While businesses investing in the right technology is crucial, businesses are also recognising the importance of a customer-oriented, agile and collaborative company culture, Adobe highlights in the survey. The survey findings show that over one-fifth (22 per cent) of client-side respondents ranked ‘optimising the customer experience’ as the single most exciting opportunity for the year ahead, slightly ahead of other areas such as ‘creating compelling content for digital experiences’ (16 per cent) and ‘data-driven marketing’ (12 per cent).
With the strong adoption and stickiness of mobile apps in APAC, it’s not surprising marketers have also prioritised mobile app engagement above their peers in North America and Europe, Adobe explains in a press note.

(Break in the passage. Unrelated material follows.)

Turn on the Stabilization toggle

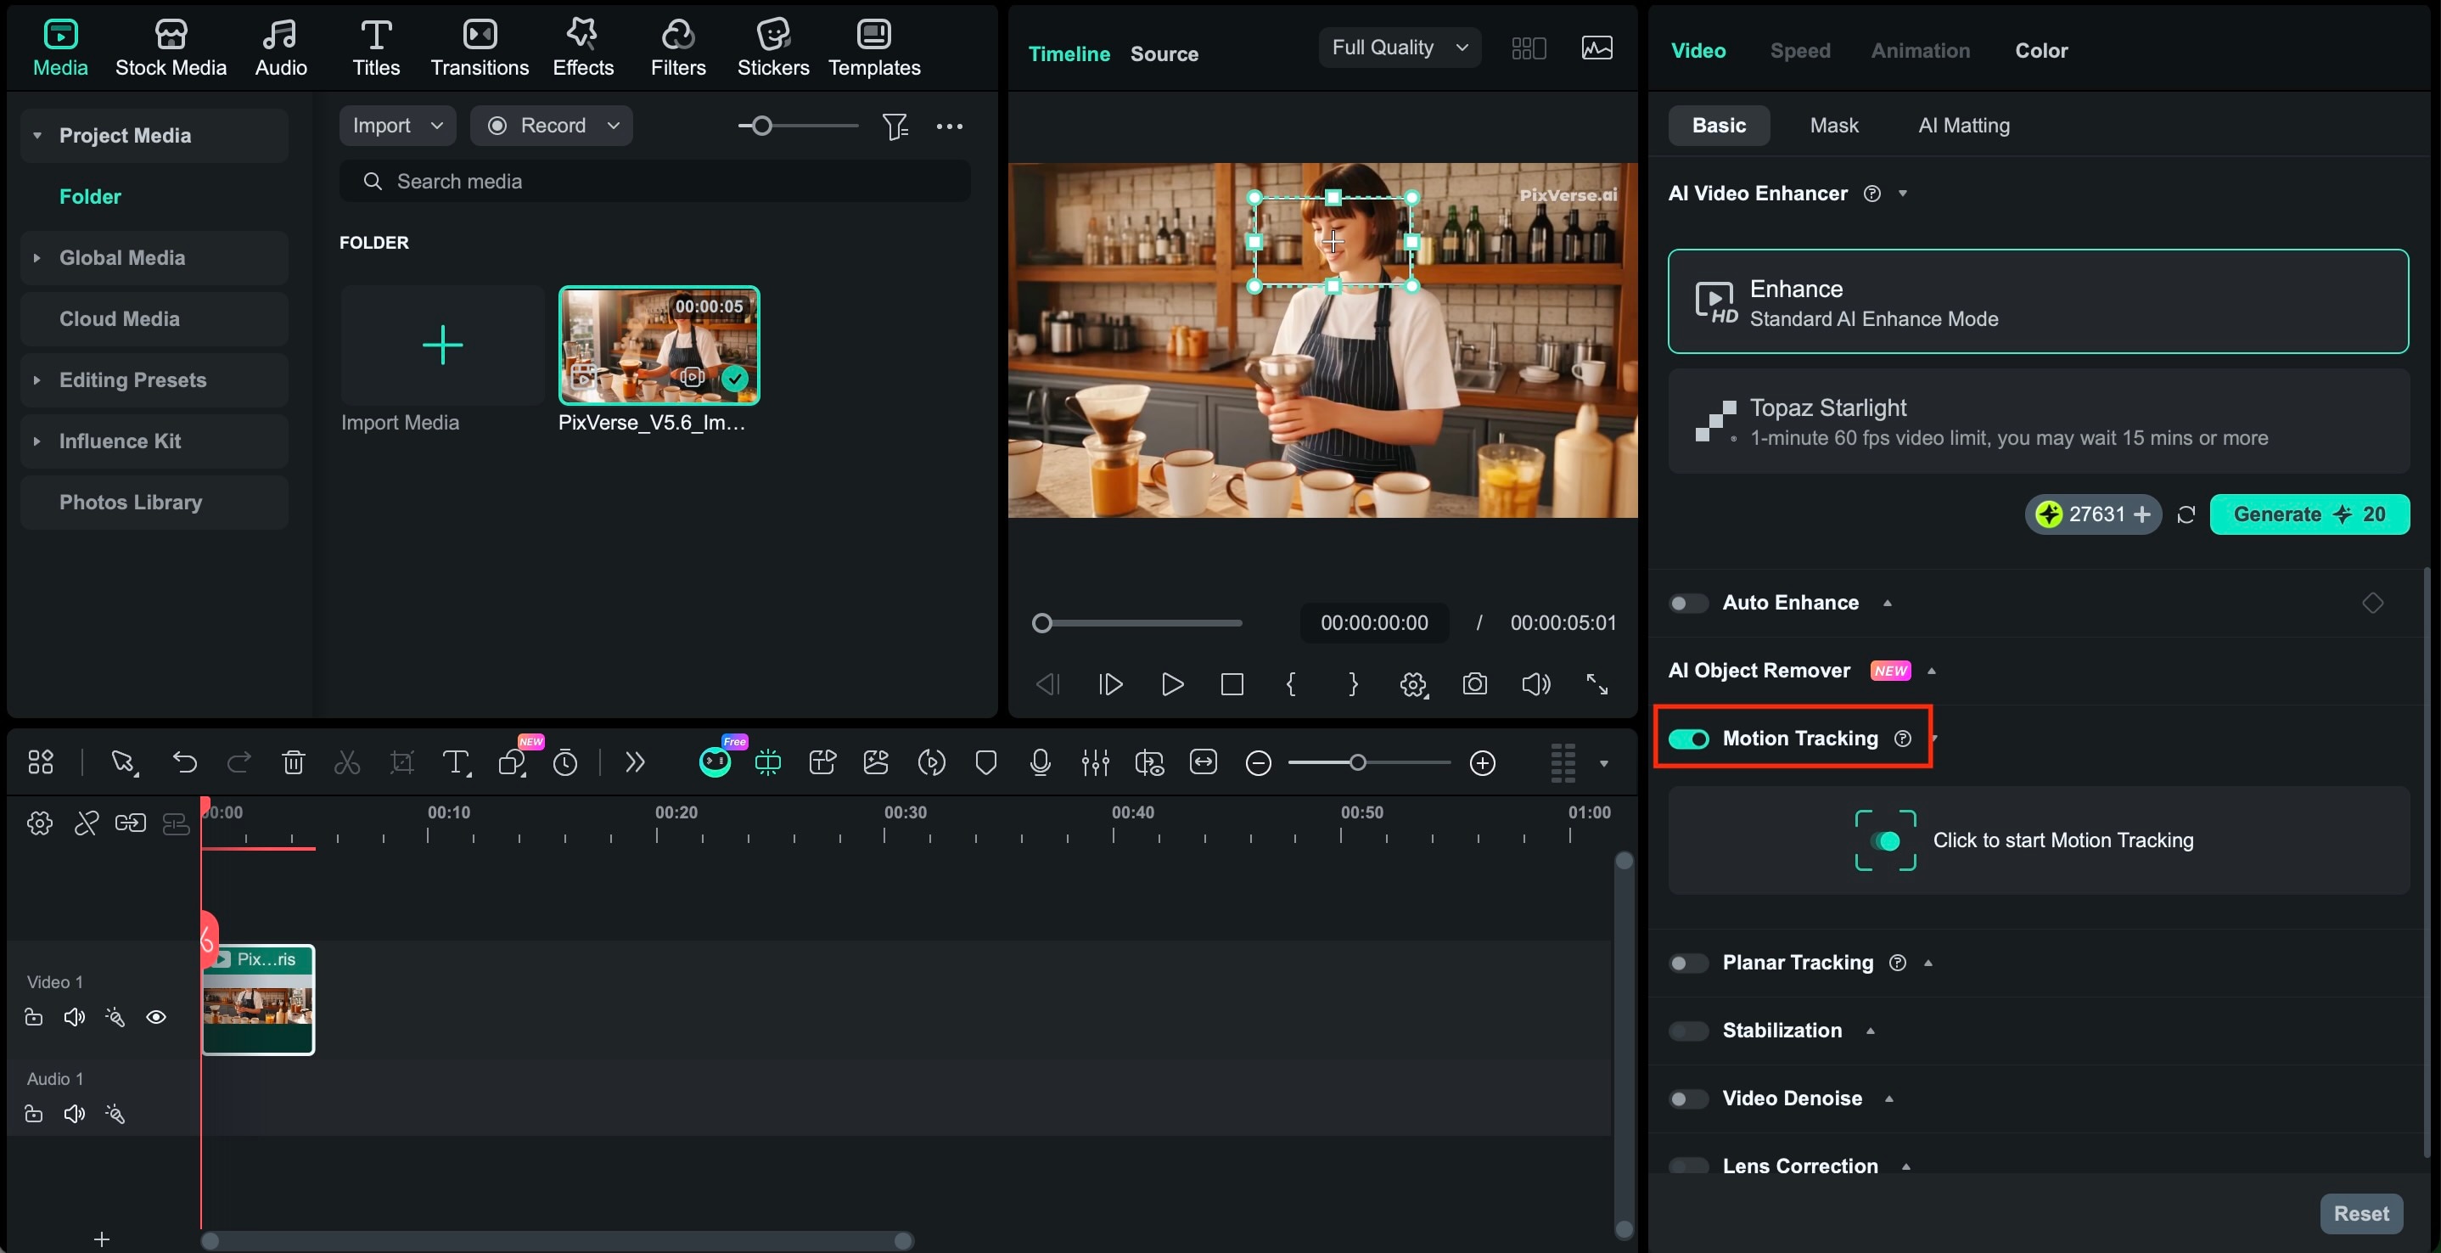1687,1031
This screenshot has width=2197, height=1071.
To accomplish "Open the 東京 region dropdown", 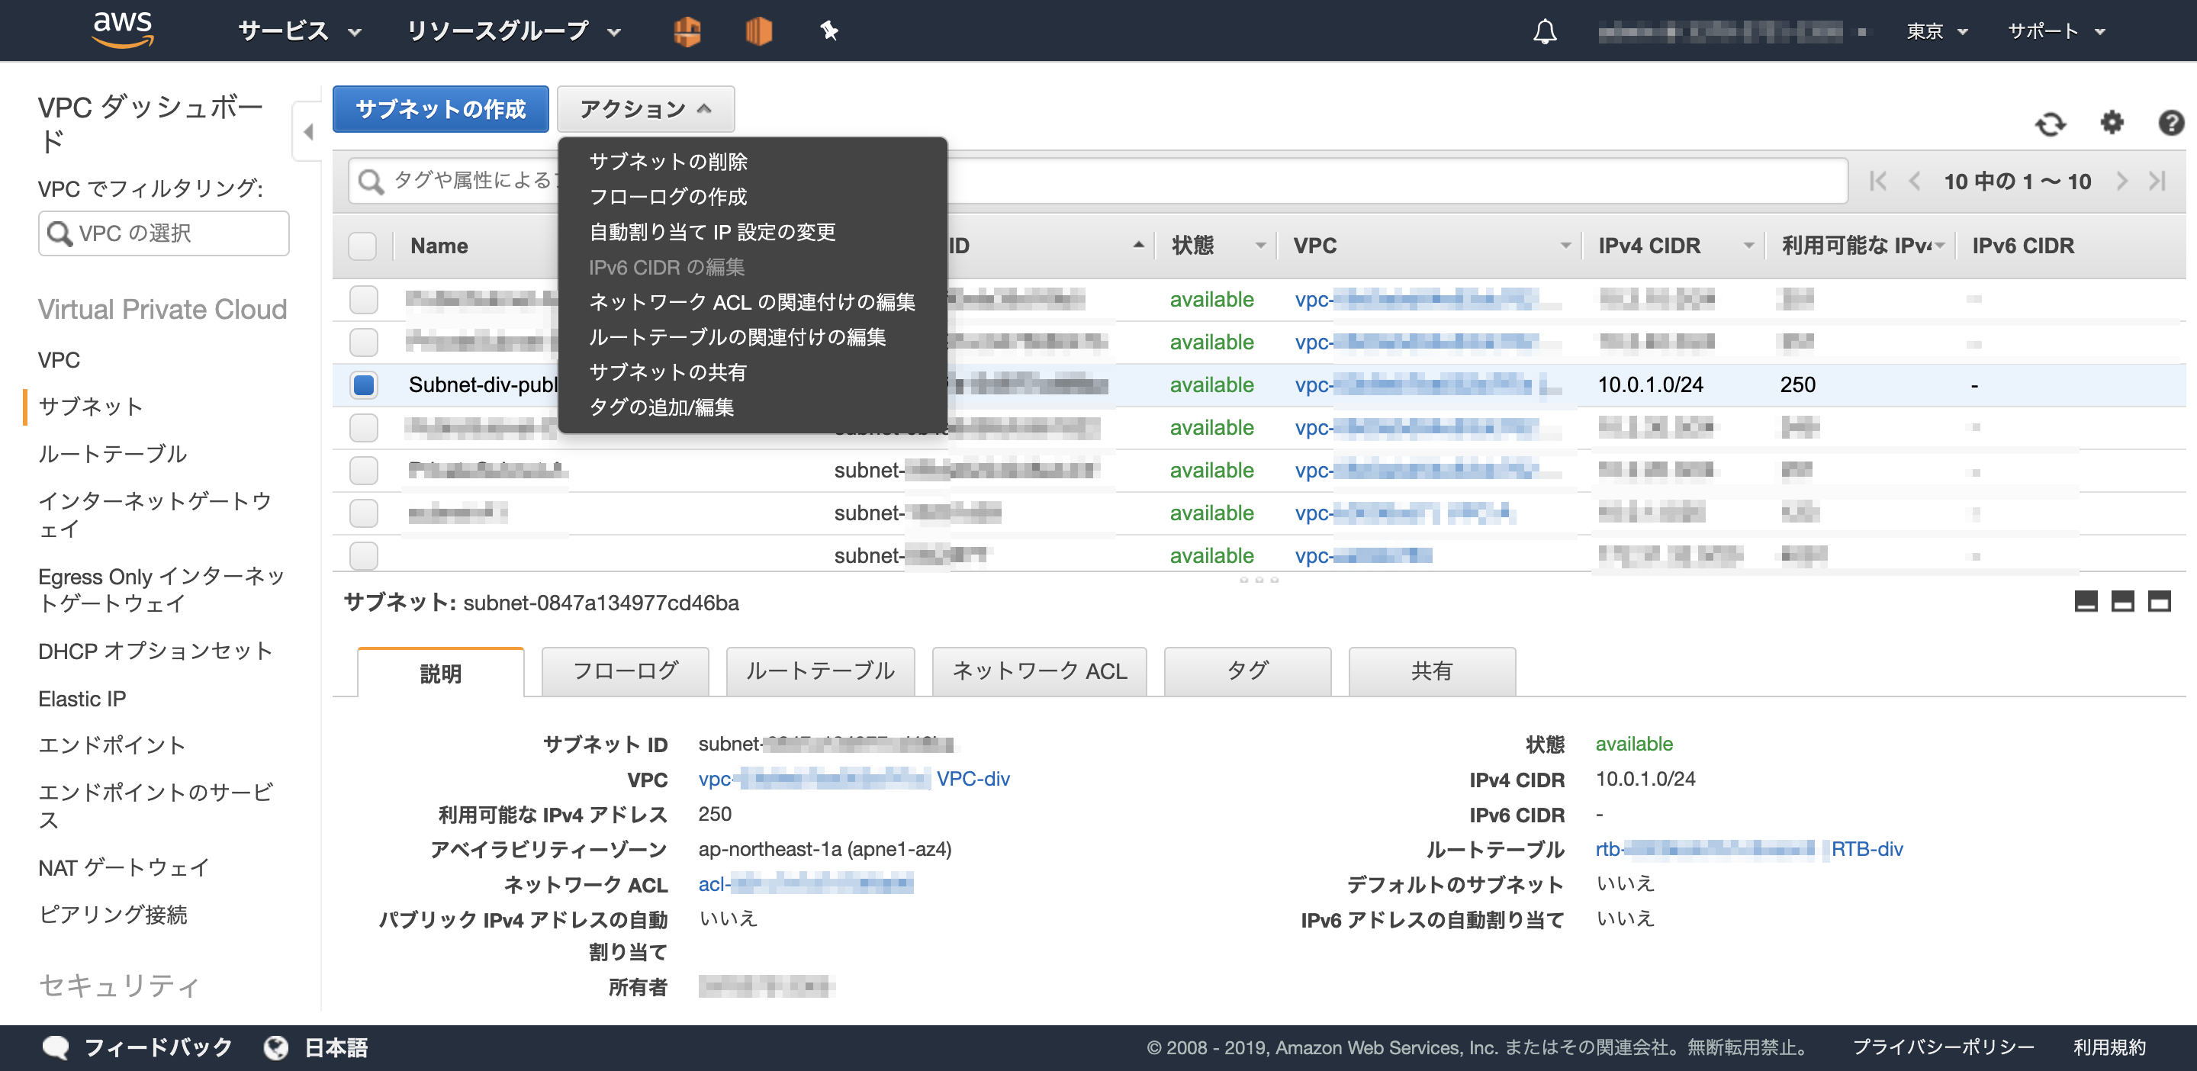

Recently, Facebook has also started to add e-commerce and service capabilities similar to the ones in apps such as WeChat. In some APAC countries, social apps are the preferred customer engagement channel – 31 per cent of APAC marketers are more likely to view social media engagement as a top priority compared with 28 per cent in North America and 27 per cent of European respondents, Adobe highlights.
However there are huge gaps which currently prevent organisations from achieving that lofty aim. The first gap is in data, the report found. Without data, organisations will struggle to better understand their customers. The customer data trail is what allows organisations to learn and optimise the customer experience. But analytics is sadly featuring further down marketers’ lists of priorities for 2017, a worrying trend that needs to be addressed, according to Adobe.
“This might suggest that we are witnessing some ‘head in the sand’ behaviour from marketers. While they aim to optimise the customer experience, they are not building their data capabilities fast enough to facilitate this. Separate research has indicated that marketers find manipulating and using outputs from customer data difficult. Even 59 per cent of respondents who would consider their ability to understand the customer journey as advanced or intermediate stated that they had difficulty unifying different data sources,” the report highlights.
The second roadblock according to the report is culture. It is imperative that an organisation is wholly aligned, both in terms of goals and ways of creating a great customer experience, across every department. The report explains that, “Aligning an entire organisation, hence, is also an exercise in cultural transformation. 34 per cent of respondents believed that this would be difficult to achieve – a gap which these organisations cannot afford to ignore if they want to see success in the customer experience era.”
However, 13 per cent of respondents believe that building a cross-team culture that keeps the customer at the heart of all initiatives was actually the easiest task of all. Companies that are smaller and nimbler and/or those born digital have the customer-centric approach embedded in their DNA, while more traditional organisations may struggle.
The third roadblock is processes (or the lack thereof), the report highlights. About 82 per cent of organisations value creativity highly and about 75 per cent are investing in design to differentiate their brand. However, about 40 per cent say they lack the processes to achieve a design advantage. About 36 per cent of respondents say well-designed user journeys that enable clear communication and a seamless transaction are difficult to master.
“Understanding data enables a company to refine its customer segments. This process requires additional creative content in real time to engage these new segments – what we call content velocity. This is where design-centric businesses with robust technology will outperform those that haven’t invested in the resources,” Adobe’s report concludes.